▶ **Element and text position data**
┌────────

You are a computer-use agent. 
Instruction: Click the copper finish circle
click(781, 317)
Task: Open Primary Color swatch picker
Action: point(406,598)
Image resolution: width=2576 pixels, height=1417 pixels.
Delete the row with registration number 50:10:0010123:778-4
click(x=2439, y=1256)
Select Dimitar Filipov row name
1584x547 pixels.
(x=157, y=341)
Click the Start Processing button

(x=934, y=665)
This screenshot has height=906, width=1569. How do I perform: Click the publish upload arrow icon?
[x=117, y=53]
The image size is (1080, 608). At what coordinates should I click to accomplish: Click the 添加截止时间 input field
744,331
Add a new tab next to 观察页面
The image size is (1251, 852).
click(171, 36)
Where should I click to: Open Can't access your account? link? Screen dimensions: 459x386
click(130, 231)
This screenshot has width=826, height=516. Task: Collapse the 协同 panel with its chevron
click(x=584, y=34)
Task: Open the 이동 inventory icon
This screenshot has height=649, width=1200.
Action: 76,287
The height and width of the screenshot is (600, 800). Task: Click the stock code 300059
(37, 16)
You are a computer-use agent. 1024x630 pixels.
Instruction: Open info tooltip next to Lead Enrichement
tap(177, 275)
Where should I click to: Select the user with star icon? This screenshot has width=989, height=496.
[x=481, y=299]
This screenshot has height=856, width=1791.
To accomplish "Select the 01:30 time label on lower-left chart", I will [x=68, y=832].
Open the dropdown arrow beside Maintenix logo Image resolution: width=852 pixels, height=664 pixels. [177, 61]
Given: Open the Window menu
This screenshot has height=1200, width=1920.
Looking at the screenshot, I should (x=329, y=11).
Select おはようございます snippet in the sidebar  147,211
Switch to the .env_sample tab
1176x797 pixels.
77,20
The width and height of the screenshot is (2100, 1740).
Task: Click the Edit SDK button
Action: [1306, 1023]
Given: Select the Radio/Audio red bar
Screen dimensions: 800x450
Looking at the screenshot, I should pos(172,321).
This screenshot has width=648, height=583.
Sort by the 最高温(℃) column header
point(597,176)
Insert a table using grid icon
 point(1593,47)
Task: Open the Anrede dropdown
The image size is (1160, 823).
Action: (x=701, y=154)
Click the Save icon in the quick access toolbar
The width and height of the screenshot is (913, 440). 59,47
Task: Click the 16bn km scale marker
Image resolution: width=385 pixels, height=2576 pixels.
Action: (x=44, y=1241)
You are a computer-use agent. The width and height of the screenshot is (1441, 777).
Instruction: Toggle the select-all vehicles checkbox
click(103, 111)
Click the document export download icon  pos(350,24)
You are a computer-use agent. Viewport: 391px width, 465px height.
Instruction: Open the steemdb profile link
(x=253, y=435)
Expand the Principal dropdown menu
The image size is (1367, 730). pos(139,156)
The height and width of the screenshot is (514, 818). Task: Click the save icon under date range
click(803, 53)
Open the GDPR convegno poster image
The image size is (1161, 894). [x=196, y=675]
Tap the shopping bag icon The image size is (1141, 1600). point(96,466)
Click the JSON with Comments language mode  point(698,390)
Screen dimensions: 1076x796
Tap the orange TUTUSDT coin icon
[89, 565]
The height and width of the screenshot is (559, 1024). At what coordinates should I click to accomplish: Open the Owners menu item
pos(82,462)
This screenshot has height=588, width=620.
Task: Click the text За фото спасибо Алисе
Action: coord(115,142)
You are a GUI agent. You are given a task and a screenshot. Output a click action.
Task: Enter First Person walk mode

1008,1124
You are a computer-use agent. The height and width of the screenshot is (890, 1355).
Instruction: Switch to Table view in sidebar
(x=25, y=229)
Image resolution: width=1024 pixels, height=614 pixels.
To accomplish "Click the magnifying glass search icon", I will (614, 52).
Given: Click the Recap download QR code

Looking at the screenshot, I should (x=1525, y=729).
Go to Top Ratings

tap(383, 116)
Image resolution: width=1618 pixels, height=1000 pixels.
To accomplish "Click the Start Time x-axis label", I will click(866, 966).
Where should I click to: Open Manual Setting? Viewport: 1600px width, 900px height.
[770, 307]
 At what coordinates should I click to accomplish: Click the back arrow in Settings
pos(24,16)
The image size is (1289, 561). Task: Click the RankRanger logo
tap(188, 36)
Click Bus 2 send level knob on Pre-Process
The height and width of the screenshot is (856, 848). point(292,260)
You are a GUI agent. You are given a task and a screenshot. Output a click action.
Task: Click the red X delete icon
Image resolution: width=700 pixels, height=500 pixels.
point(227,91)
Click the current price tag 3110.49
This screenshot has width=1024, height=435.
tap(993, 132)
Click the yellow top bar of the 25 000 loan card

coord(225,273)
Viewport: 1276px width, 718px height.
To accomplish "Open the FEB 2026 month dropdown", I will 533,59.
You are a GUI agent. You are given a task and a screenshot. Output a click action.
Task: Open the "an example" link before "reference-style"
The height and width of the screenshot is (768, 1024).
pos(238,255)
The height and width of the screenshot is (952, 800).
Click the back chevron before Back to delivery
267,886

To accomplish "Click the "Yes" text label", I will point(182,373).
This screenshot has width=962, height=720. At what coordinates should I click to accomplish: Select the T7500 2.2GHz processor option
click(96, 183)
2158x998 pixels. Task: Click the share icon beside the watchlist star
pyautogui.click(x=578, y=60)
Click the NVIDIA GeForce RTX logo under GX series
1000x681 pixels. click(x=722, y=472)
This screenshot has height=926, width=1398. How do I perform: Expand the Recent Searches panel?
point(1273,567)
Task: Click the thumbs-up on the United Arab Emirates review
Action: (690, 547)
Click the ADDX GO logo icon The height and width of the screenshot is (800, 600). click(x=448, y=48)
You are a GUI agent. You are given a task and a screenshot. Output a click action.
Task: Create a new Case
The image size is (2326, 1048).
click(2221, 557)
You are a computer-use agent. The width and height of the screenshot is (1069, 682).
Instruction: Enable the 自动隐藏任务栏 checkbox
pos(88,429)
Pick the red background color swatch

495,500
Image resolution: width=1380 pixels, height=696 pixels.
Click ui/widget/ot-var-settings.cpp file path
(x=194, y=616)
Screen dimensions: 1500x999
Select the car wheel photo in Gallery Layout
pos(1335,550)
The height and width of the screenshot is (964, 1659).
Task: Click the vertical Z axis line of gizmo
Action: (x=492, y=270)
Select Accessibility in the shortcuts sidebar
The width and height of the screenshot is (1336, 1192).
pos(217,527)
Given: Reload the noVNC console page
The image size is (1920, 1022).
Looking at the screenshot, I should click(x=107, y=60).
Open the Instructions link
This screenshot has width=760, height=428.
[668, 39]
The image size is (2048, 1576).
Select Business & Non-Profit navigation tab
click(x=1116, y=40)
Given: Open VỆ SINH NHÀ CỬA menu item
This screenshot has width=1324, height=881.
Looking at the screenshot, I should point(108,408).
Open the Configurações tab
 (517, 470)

└────────

▶ **EXERCISE REQUIREMENTS**
Copy out everything from the line containing "Insert a table using grid icon" down to the line containing "The width and height of the screenshot is (913, 440).", keeping each line exactly as it stands.

▶ **RESULT FOR THIS EXERCISE**
Insert a table using grid icon
 point(1593,47)
Task: Open the Anrede dropdown
The image size is (1160, 823).
Action: (x=701, y=154)
Click the Save icon in the quick access toolbar
The width and height of the screenshot is (913, 440). 59,47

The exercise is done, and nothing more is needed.